Task instructions —
Give back the data below exactly as it was given.

Saved data entries —
_ _ _ _ _
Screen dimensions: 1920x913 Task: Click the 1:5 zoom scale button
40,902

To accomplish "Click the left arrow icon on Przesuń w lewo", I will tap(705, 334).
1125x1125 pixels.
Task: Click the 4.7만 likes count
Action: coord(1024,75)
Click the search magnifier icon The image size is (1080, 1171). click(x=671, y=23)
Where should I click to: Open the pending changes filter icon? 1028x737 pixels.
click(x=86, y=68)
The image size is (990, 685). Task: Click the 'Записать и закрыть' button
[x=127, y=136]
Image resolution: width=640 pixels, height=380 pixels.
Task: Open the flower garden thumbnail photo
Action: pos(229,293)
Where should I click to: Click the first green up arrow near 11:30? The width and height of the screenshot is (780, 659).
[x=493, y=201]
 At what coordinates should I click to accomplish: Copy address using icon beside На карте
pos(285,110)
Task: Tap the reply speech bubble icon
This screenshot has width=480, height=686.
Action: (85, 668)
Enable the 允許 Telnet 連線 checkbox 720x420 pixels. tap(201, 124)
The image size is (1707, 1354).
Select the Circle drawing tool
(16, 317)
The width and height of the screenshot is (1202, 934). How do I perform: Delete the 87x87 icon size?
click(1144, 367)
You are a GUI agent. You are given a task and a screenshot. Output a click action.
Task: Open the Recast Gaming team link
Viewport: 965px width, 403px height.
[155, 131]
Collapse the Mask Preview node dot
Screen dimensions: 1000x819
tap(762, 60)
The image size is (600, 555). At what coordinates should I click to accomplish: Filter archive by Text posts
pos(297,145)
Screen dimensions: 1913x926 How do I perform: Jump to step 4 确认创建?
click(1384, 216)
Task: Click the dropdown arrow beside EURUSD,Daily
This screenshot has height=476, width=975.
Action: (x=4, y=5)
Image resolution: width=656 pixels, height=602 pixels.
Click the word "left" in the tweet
_ _ _ _ _
Response area —
Screen dimensions: 1920x913 Task: Click the 1:5 zoom scale button
40,902

To accomplish "Click the left arrow icon on Przesuń w lewo", I will tap(705, 334).
1125x1125 pixels.
Task: Click the 4.7만 likes count
Action: coord(1024,75)
Click the search magnifier icon The image size is (1080, 1171). click(x=671, y=23)
Where should I click to: Open the pending changes filter icon? 1028x737 pixels.
click(x=86, y=68)
The image size is (990, 685). Task: Click the 'Записать и закрыть' button
[x=127, y=136]
Image resolution: width=640 pixels, height=380 pixels.
Task: Open the flower garden thumbnail photo
Action: pos(229,293)
Where should I click to: Click the first green up arrow near 11:30? The width and height of the screenshot is (780, 659).
[x=493, y=201]
 At what coordinates should I click to accomplish: Copy address using icon beside На карте
pos(285,110)
Task: Tap the reply speech bubble icon
This screenshot has width=480, height=686.
Action: (85, 668)
Enable the 允許 Telnet 連線 checkbox 720x420 pixels. tap(201, 124)
The image size is (1707, 1354).
Select the Circle drawing tool
(16, 317)
The width and height of the screenshot is (1202, 934). How do I perform: Delete the 87x87 icon size?
click(1144, 367)
You are a GUI agent. You are given a task and a screenshot. Output a click action.
Task: Open the Recast Gaming team link
Viewport: 965px width, 403px height.
[155, 131]
Collapse the Mask Preview node dot
Screen dimensions: 1000x819
tap(762, 60)
The image size is (600, 555). At what coordinates should I click to accomplish: Filter archive by Text posts
pos(297,145)
Screen dimensions: 1913x926 How do I perform: Jump to step 4 确认创建?
click(1384, 216)
Task: Click the dropdown arrow beside EURUSD,Daily
This screenshot has height=476, width=975.
Action: (x=4, y=5)
Image resolution: width=656 pixels, height=602 pixels.
Click the word "left" in the tweet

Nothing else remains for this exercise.